Now I can well understand how preoccupied you all have been lately with finishing papers, completing dissertations, and writing job applications, and how little time you have had to think of some of these larger questions. But I am here to remind you that there is a world out there – and it is beautiful when you look at it from outer space, but it is in trouble when you look more closely. It is a world that is often too intolerant for its own good, too violent for its own good, too unjust for its own good, too utterly unreasonable for its own good. It’s a world that is struggling with the challenges of poverty, of demography, of finite resources, of failed politics and of powerful technologies. And it’s a world that badly needs what education has to offer – a spirit of reasoned inquiry, of probing criticism, of robust understanding and of enlightened empathy, and an intellectual culture that treasures not just the cognitive, but the aesthetic and normative domains of knowledge as well.

Now don’t take my word for any of this. Ask some of your fellow graduates who are out there facing those very challenges.

Ask Jonathan Jansen (PhD ’91), now the Vice Chancellor of the University of the Free State in South Africa, the first black person to hold this position in what used to be a bastion of white elites in the days of apartheid, where bigotry and racism reigned supreme when he took office a few years ago and where he is fighting relentlessly – and quite successfully – to create a climate of tolerance and understanding at his university.

Or ask Pia Wong (PhD ‘94), who is in charge of teacher education at Sacramento State and is now co-chairing an extraordinarily ambitious, difficult, and important effort to re-think and re-design teacher credentialing in the State of California – an effort in which she is ably supported by her fellow graduates Ira Lit and Tara Kini.

Or ask Maggie Kilo from Cameroun (PhD ‘94), now a senior official of the African Development Bank, where her special responsibility is the role of education in the so-called “Failed States” of Africa and where she is now helping to salvage one of those failed states, Liberia, after its devastating civil war.

Or ask, for that matter, your fellow graduates of Stanford’s Teacher Education Program who have chosen to teach in Title I schools where they face first hand the stark realities of struggling families and of this country’s social disparities – and where they are not quitting but staying on – for we know that the retention rate of Stanford-trained teachers is truly exceptional!

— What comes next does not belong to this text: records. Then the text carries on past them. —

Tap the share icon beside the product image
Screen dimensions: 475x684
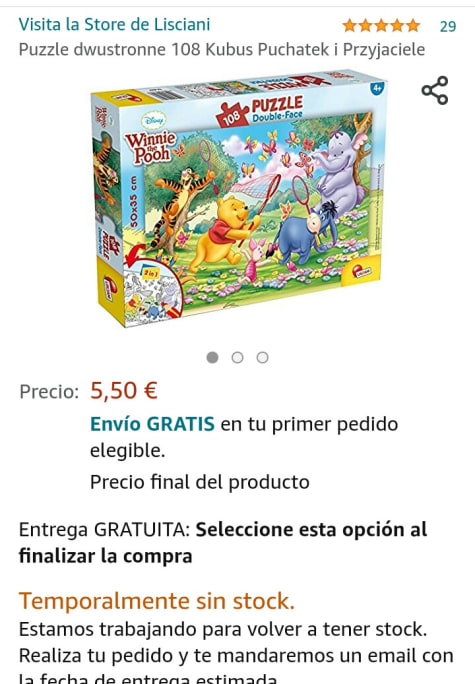(x=435, y=90)
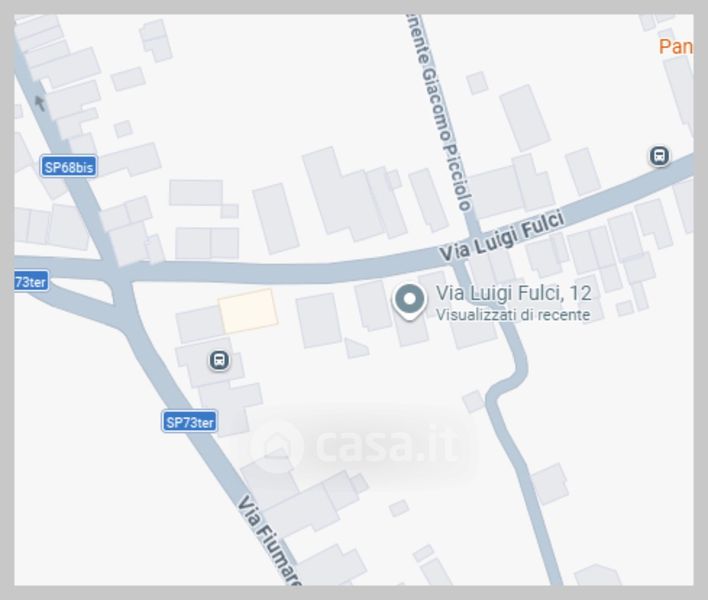Click the Via Luigi Fulci street name

point(502,236)
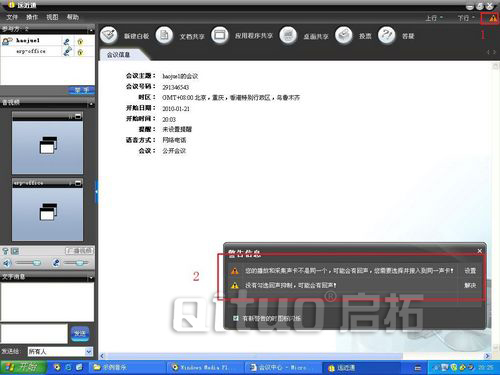Click the chat message input field
Image resolution: width=500 pixels, height=375 pixels.
(34, 333)
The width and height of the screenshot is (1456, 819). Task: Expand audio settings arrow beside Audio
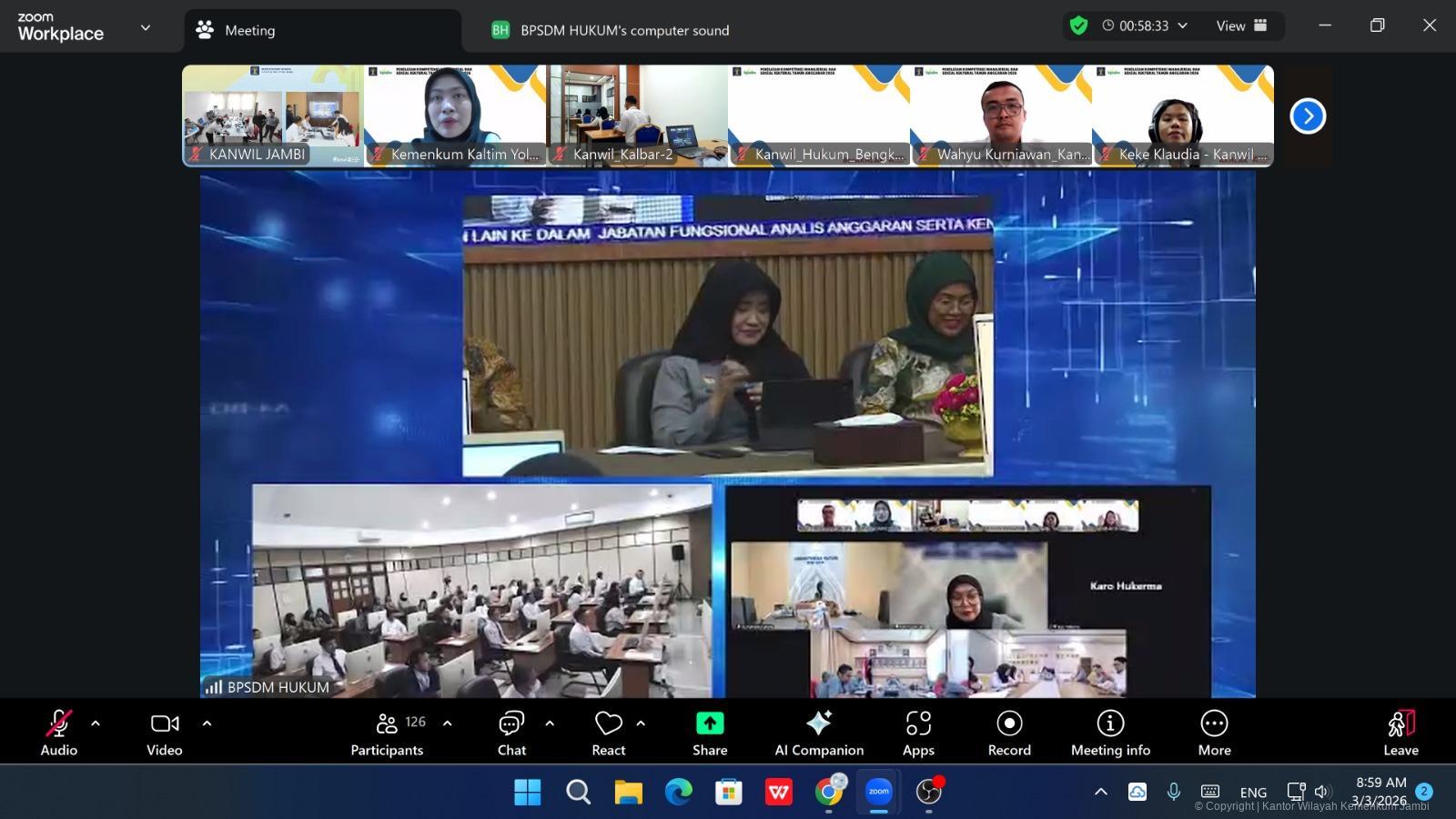coord(96,723)
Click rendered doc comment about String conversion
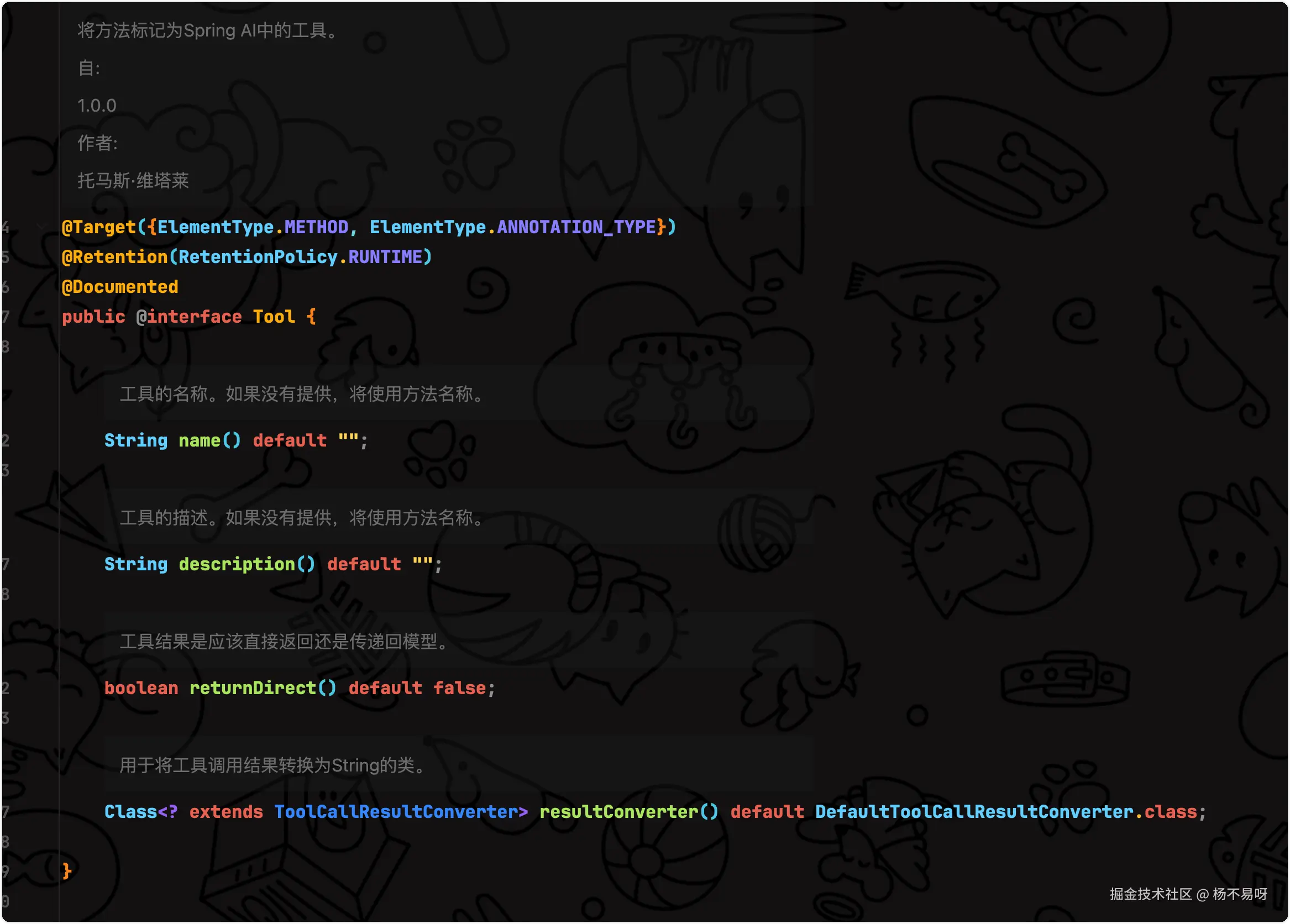Image resolution: width=1290 pixels, height=924 pixels. pos(273,765)
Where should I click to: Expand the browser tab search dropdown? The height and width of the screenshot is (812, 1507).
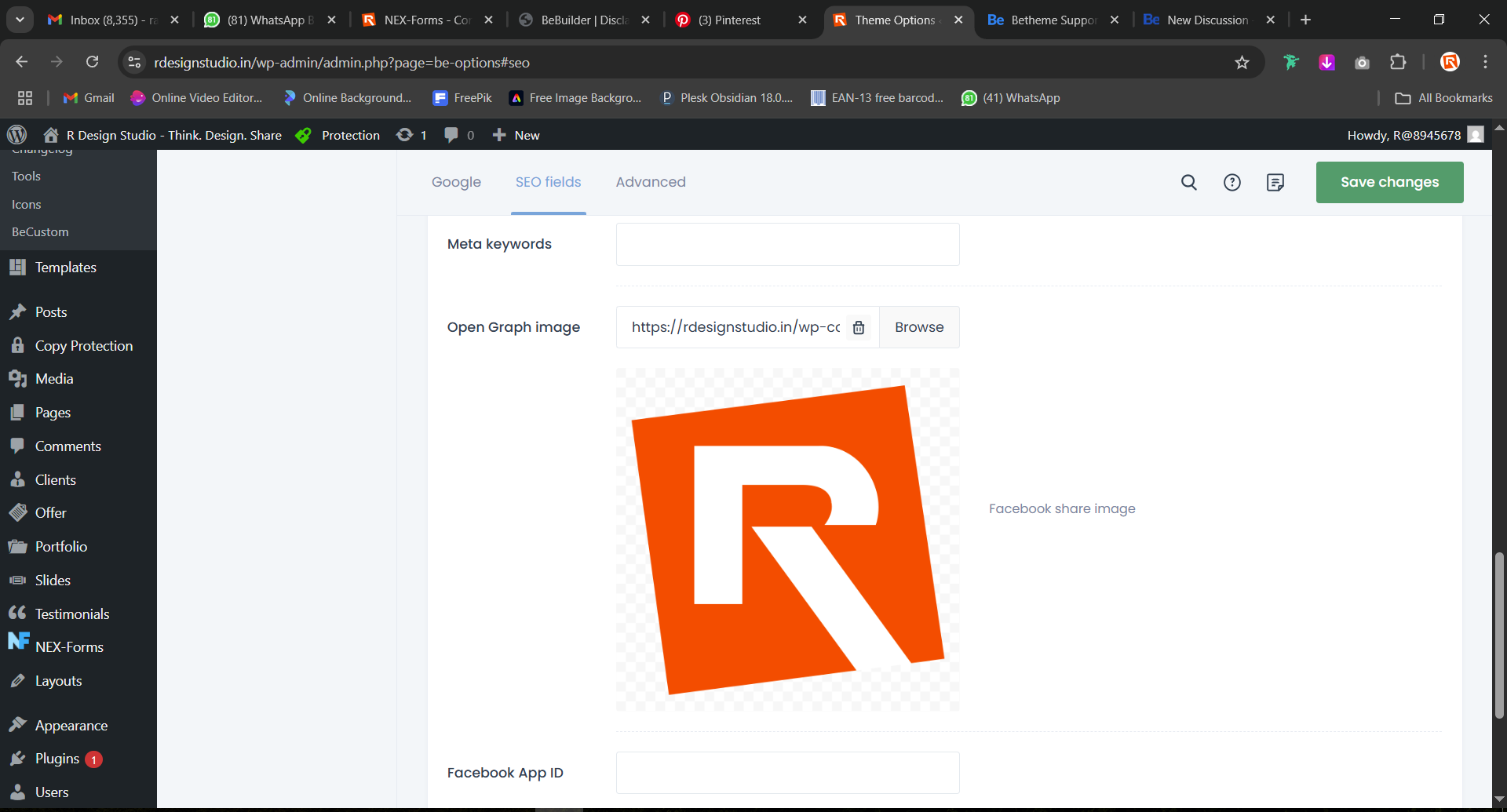coord(20,20)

What I am trying to tell you, honorable graduates, is that you will be in very good company as you graduate from Stanford’s Graduate School of Education. The Jonathan Jansens and the Maggie Kilos and your other fellow graduates around the world have been doing the difficult work of education, and they are telling you not only that it can be done, but that it is an exciting and rewarding way to go. They also bear testimony to the fact that the reach of this School does not stop at the borders of the United States. You are joining, in other words, one terrific group of people!

Let me close on a personal note. Two commencements from now, in 2015, it will be fifty years since I joined the faculty of this School as a budding Assistant Professor. Next to meeting my wonderful wife and having two great children, that has been the best thing that ever happened to me. It’s been an exciting and a challenging time, and it’s been an exquisite privilege to work with great colleagues and with great students like you. I am proud to be a member of this School, and you should be, too – just as we are mighty proud of you. Elliot is right: Education is a difficult task, but you’ve got what it takes, and you can make a difference. Go and do it, and I wish you God’s speed!